I didn't read anything there that tells me he isn't a Zionist. Liberal Zionism is a reluctant acceptance of Israel's "right to exist", a bias for a "two-state solution", that kind of thing. The implicit acceptance that the Zionist entity is and should be here to stay.

I think NJR suggests the Hasan Piker line of thinking which is to just suggest Israel should become a multiethnic democracy through unstated means. I guess we could split that hair and call it antizionist because it denies the ethnostate, but to me it always reads as more liberal whispering propaganda, a softened stance intended to make them think (just a little) rather than stating a concrete political position.

[-] MarxMadness@hexbear.net 2 points 10 hours ago

by that standard every liberal calling for a ceasefire fits the bill

A lot of liberals will nod along to calls for ceasefire and then support a bunch of money and guns to Israel. He's not doing that.

I increasingly think we can move more quickly past the notion of "liberal whispering", that we can push much harder and faster than we give ourselves credit for, and so the moderating influence becomes more of a detriment.

I agree we don't need to give an inch to the "but of course October 7 was bad" crowd. I don't think Robinson fully agrees with that -- he has a more pacifistic approach to violence -- but a lot of that last article leans very heavily in that direction.

I think NJR suggests the Hasan Piker line of thinking which is to just suggest Israel should become a multiethnic democracy through unstated means.
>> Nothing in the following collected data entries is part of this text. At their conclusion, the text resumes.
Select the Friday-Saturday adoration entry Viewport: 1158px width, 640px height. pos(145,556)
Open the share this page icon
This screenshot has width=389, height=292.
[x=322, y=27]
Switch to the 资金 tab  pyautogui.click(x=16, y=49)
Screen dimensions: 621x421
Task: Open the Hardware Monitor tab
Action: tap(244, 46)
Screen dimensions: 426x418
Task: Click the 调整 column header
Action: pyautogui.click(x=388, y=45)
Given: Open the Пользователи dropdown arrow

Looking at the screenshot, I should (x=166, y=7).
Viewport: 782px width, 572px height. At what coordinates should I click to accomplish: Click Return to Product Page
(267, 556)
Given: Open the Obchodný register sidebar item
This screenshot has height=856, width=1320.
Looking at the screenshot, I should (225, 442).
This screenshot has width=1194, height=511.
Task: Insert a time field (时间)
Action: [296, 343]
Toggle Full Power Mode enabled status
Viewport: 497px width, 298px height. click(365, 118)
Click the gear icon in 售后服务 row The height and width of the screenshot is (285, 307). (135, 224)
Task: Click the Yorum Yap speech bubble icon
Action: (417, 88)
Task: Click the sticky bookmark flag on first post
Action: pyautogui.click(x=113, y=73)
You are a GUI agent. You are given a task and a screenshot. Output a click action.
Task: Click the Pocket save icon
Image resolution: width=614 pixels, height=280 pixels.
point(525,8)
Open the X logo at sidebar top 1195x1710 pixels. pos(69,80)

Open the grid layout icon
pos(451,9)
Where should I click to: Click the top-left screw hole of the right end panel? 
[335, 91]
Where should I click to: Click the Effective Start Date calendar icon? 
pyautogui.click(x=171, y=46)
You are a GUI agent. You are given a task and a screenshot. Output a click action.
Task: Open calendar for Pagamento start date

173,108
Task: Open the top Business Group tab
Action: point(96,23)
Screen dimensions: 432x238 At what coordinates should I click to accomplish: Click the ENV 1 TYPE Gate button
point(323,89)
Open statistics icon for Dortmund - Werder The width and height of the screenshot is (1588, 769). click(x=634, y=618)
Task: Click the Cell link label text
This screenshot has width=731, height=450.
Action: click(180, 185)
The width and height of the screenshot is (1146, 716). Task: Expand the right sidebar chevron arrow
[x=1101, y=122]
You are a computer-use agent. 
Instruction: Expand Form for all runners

I mean, that's one of the more realistic ends to Israel as it's currently constituted. It's what happened to apartheid South Africa. And just like South Africa, there are millions of settlers who are not going to voluntarily leave. If not some form of multiethnic government, what is the plan for those people?

[-] Chana@hexbear.net 1 points 4 hours ago

A lot of liberals will be against US money to Israel but also still believe that Israel itself deserves to exist and still should continue existing. I think this is the most basic Zionism - a fundamental acceptance, and even support for, the basic premise of the project on this level. So the "no longer an ethnostate" part can do a lot of work against that liberal Zionists tendency but still be incomplete in that it is wishes for a particular idealist outcome without focusing clearly on the end to Zionist oppression and for liberation of Palestine and Palestinians from occupation. This could look like several different things and does not need to be some westernized ideal of a liberal democracy to be justice and liberation. That is putting up roadblocks to liberation, saying it has to look one particular way, and sets them up to tut-tut if it doesn't go that direction.

I agree we don't need to give an inch to the "but of course October 7 was bad" crowd. I don't think Robinson fully agrees with that -- he has a more pacifistic approach to violence -- but a lot of that last article leans very heavily in that direction.

Sorry I don't think I understand what you mean.

Regarding the end of Zionism and the beginning of a free Palestine it could look like many different scenarios depending on how it is achieved. I think a much larger exodus than in South Africa is to be expected, as the social connections are much weaker (the project is much younger, people have less history) and the ethnic supremacist embedding is intense. The lack of that embedding will be catastrophic to the Zionist psyche. The idea that there is no point in staying under equitable conditions may be very popular. Even the threat of them might be enough. We already saw an impetus to do a version of this simply because the illusion or complete domination was so undermines by October 7.